# Old IHC 454 - what kind of gearbox/hydraulic oli?



## Misior (Dec 26, 2015)

Hello.
I have problem with my oil.
I am currently using the next third type of oil.
There is a problem on each of them. The drive system is very loud. Especially gears in wheels (you know what I mean )
Tractor has 8500mth.
On the films available on the Internet these tractors move much more quietly.
Do you have any idea what will be the best popular transmission and hydraulic oil for such an old tractor?
On the one I currently use, power steering also works loud.

Thank you in advance for your answer.


----------



## pogobill (Jan 31, 2012)

What oils have you been using? I use Hy-Tran oil from the Case/IH dealer for my hydraulics.


----------



## Misior (Dec 26, 2015)

At the moment I do not remember the name but I chose the parameters as recommended by the manufacturer.
I mean more about whether I do not have to use another type of oil because the tractor is already a bit worn out?


----------



## sixbales (May 18, 2011)

Howdy Misior, great to have you back here on the forum.

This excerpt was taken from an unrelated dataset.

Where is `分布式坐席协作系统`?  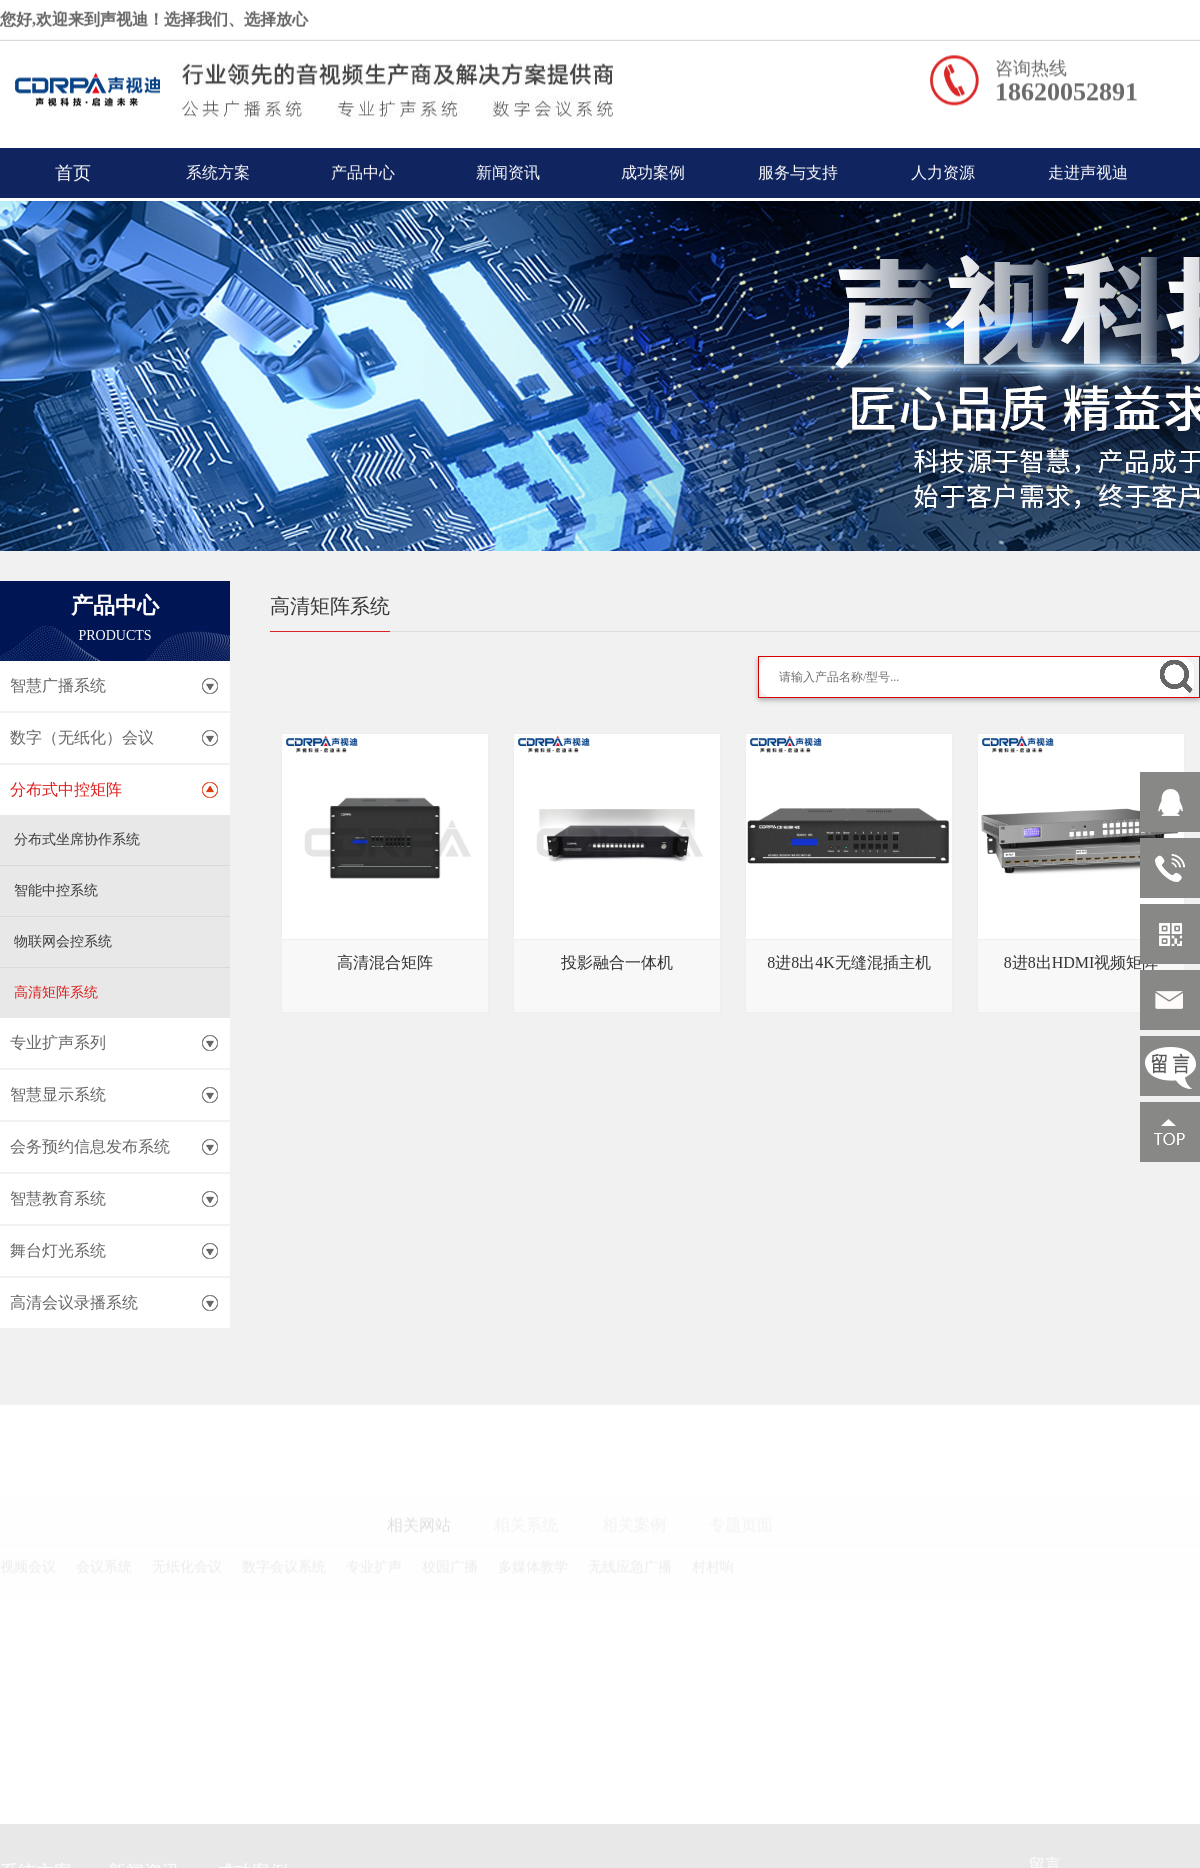
分布式坐席协作系统 is located at coordinates (77, 839).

If you are upgrading the manufacturer's original recommendations for oils to modern specifications, there's not much more you can do. Your tractor has 8000+ hours on it, so it is well worn.


----------



## Misior (Dec 26, 2015)

I will try to change the oil for one with better parameters than mobilfluid 426 and see what the results will be.


----------



## FredM (Nov 18, 2015)

https://www.redpowermagazine.com/fo...rvester-74-84-series-gearbox-rear-end-issues/
Misior, see if you can open the above web address, this may help with your noise problem.


----------